In response, and also driven by the recent expansion of professional hockey in North America, seven OHA senior teams met to discuss forming a minor professional league that would be affiliated with the National Hockey League. Brantford and Toronto were at the initial meeting, but had to bow out, and the remaining five teams became the inaugural members of the CPHL: Hamilton, London, Niagara Falls, Stratford and Windsor. Charles King of Windsor was made league president on August 4 and served in that role for all three seasons the CPHL operated.

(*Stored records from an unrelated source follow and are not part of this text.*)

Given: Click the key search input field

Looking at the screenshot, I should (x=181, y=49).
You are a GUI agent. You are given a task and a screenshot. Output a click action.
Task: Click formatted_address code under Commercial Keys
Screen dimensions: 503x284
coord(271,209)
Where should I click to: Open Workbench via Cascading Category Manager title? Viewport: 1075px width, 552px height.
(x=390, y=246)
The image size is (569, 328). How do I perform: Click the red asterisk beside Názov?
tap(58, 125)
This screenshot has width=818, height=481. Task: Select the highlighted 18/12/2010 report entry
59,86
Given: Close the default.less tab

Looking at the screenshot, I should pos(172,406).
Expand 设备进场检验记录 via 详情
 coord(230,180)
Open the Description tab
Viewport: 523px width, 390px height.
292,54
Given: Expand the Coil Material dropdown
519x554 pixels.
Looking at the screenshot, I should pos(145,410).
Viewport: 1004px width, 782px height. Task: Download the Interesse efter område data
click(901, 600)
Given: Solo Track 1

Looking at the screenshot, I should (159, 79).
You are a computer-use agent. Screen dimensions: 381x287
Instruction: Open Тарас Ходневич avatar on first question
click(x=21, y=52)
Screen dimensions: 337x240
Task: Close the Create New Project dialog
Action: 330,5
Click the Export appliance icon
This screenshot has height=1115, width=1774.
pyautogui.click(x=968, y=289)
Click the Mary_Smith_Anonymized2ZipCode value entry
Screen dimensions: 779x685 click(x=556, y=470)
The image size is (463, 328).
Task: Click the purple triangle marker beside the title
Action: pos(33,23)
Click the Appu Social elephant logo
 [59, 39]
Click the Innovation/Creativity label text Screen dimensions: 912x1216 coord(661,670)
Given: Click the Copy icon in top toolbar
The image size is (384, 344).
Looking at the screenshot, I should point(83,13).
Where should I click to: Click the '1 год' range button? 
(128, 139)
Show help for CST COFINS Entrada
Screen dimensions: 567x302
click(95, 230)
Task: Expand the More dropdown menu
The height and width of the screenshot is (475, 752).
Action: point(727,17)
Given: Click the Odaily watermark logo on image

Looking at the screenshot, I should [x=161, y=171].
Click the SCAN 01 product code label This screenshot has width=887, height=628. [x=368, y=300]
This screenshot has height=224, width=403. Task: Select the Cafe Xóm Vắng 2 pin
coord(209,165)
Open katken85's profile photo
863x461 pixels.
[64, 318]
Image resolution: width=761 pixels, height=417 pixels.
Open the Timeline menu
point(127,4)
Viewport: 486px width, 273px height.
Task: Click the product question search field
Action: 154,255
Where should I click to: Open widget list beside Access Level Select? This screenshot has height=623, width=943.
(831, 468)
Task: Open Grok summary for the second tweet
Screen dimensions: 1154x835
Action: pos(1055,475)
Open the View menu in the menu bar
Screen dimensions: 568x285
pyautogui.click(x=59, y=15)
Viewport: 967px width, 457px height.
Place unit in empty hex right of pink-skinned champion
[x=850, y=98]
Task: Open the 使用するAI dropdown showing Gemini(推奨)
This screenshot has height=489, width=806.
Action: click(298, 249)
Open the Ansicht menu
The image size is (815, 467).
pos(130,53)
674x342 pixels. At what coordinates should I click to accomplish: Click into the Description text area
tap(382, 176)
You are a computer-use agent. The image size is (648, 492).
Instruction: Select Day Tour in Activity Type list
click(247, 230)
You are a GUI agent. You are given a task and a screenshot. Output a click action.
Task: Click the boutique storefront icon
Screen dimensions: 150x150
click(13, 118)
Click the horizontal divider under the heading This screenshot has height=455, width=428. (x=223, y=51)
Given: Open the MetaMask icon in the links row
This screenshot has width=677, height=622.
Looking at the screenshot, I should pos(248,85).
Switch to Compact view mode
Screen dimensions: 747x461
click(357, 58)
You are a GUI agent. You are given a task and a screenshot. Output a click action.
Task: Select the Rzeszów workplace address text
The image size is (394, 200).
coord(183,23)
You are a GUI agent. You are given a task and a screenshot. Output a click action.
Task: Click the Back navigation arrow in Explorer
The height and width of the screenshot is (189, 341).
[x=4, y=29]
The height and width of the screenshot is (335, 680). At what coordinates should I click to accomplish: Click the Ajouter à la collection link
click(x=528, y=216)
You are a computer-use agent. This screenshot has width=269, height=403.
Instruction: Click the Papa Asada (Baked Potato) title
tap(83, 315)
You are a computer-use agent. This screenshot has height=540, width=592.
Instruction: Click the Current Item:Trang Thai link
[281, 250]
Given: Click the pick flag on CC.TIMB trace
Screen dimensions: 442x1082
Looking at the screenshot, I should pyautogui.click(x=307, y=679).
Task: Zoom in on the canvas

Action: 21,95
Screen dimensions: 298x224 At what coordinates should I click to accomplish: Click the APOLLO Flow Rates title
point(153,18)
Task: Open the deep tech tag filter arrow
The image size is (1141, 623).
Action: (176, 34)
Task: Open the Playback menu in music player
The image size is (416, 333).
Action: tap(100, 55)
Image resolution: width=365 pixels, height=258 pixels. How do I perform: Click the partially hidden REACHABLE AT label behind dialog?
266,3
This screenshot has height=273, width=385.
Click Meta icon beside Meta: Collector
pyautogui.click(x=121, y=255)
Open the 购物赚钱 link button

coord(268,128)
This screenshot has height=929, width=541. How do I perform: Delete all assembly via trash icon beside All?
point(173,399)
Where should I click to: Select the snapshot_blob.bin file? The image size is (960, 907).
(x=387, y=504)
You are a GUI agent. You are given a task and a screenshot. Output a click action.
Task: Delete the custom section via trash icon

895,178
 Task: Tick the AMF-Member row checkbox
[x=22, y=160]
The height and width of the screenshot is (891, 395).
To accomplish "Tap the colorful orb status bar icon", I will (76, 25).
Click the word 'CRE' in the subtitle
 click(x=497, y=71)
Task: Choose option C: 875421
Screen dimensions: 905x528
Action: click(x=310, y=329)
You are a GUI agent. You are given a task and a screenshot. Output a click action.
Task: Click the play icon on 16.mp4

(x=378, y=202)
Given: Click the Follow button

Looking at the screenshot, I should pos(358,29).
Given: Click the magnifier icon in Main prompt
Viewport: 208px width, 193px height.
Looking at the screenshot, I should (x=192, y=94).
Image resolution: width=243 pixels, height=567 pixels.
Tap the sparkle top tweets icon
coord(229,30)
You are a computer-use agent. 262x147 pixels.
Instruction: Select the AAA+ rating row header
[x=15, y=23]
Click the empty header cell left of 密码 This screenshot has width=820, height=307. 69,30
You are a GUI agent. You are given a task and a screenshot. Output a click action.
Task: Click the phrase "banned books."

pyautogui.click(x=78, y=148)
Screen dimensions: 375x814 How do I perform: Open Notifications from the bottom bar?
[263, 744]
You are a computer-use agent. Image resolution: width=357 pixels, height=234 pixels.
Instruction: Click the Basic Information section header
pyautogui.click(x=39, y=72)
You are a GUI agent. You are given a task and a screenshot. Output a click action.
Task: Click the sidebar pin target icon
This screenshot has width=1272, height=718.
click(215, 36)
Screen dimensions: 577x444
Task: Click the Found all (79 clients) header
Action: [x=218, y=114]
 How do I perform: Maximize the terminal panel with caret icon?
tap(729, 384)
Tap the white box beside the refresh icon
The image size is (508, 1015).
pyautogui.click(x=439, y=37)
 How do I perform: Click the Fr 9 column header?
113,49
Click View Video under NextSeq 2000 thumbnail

After the 1927–28 season, all the players on the Hamilton Tigers were purchased by the new Buffalo Bisons (a team based in Fort Erie), and an entirely new team played in Hamilton. Teddy Oke's Kitchener Millionaires moved to Toronto to take the place of the Toronto Ravinas which disbanded in 1928. Oke sold the franchise rights to Kitchener to a new owner, who created the Kitchener Flying Dutchmen. The team included players from the Millionaires that did not move to Toronto.

The league championship in 1929 was a cross-border matchup between the Windsor Bulldogs and the Detroit Olympics, with Windsor winning the championship. Five of the eight teams had lost money during the season, including all the Canadian teams except the Bulldogs. Before the 1929 playoffs were over, it was rumoured that the league would be replaced by an international league the following season and that a lower-level minor league would be created in Ontario.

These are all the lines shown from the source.